What this task involves:
List the lines below as a numbered list, skipping blank lines and omitting the pictures.

○ ○ ○ ○ ○

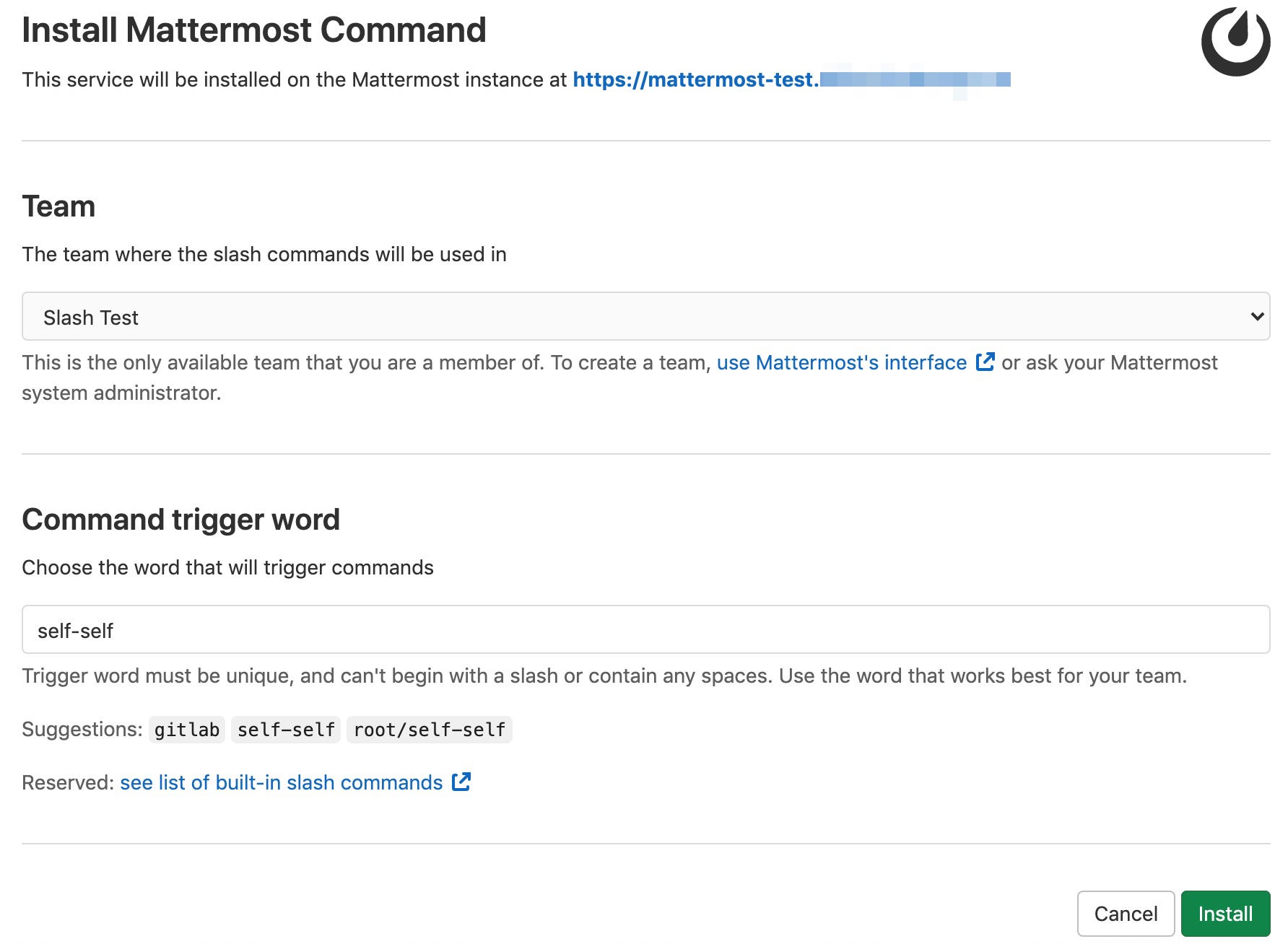The height and width of the screenshot is (944, 1288).
Task: Click the 'Suggestions:' label
Action: pos(82,729)
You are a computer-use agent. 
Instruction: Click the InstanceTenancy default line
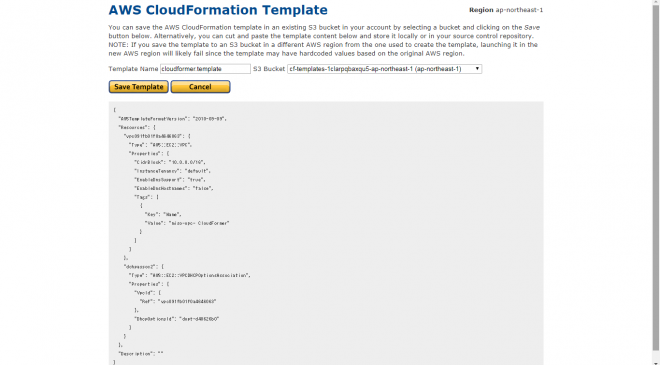[172, 171]
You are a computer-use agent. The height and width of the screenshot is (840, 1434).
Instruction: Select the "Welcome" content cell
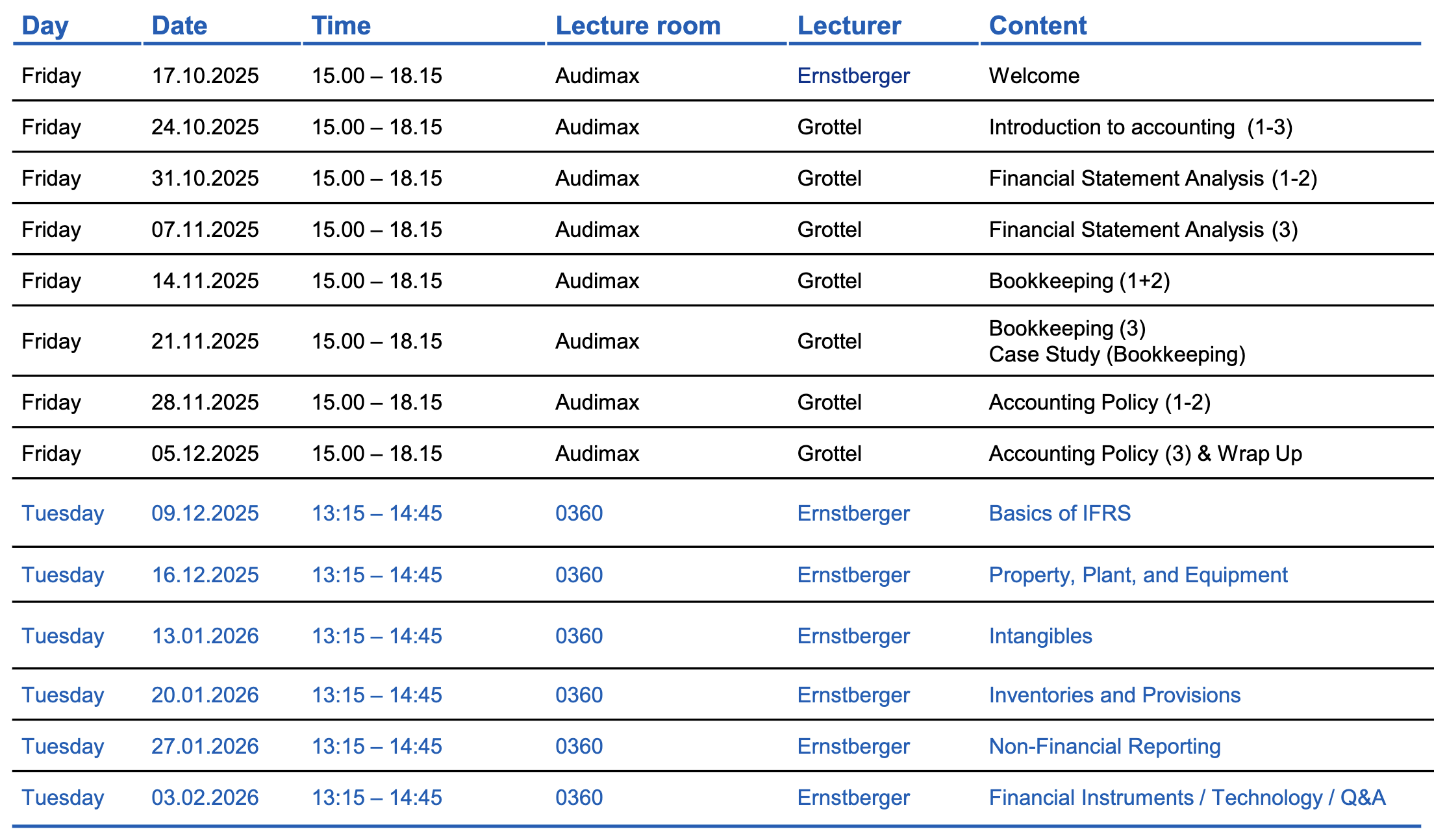(1034, 76)
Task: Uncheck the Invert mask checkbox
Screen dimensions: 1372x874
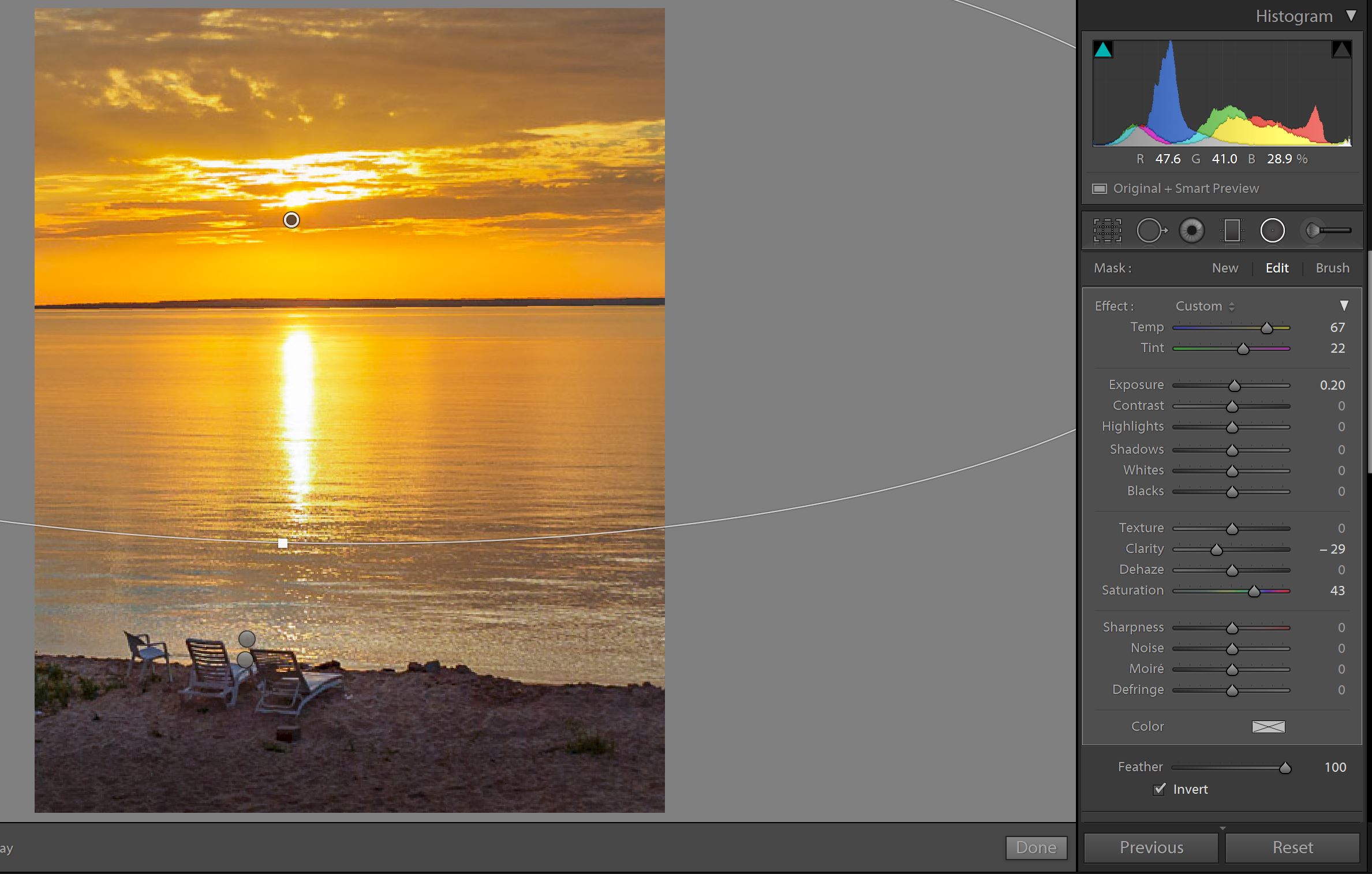Action: coord(1159,789)
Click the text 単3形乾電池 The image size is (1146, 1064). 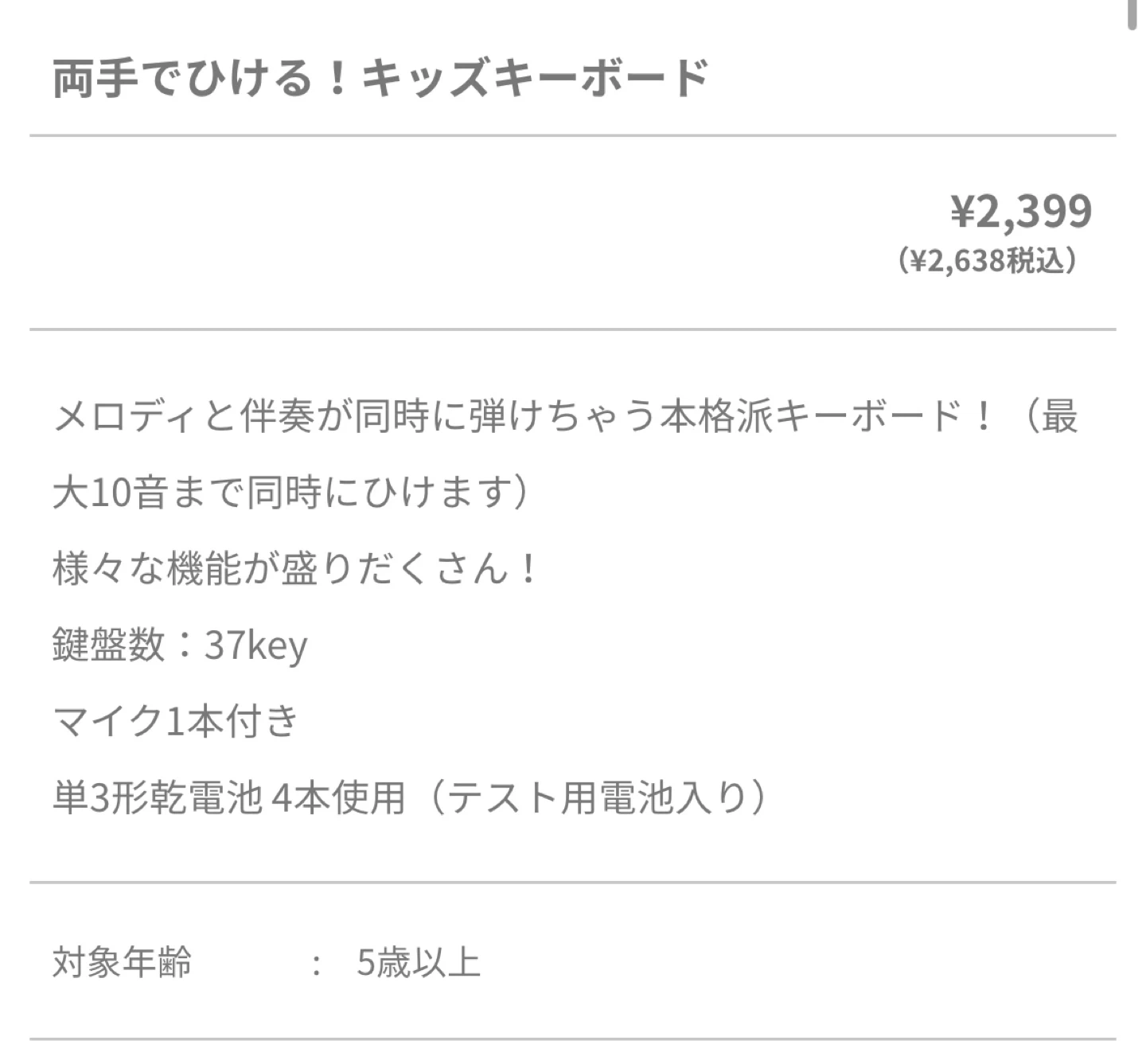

○ ○ ○ ○ ○

Solution to the problem:
1. The height and width of the screenshot is (944, 1288).
2. Task: Click the 'Suggestions:' label
3. Action: pos(82,729)
4. You are a computer-use agent. 
5. Instruction: Click the InstanceTenancy default line
6. [172, 171]
7. You are a computer-use agent. The height and width of the screenshot is (840, 1434).
8. Instruction: Select the "Welcome" content cell
9. (1034, 76)
10. Task: Uncheck the Invert mask checkbox
11. Screen dimensions: 1372x874
12. Action: coord(1159,789)
13. Click the text 単3形乾電池 The image size is (1146, 1064). 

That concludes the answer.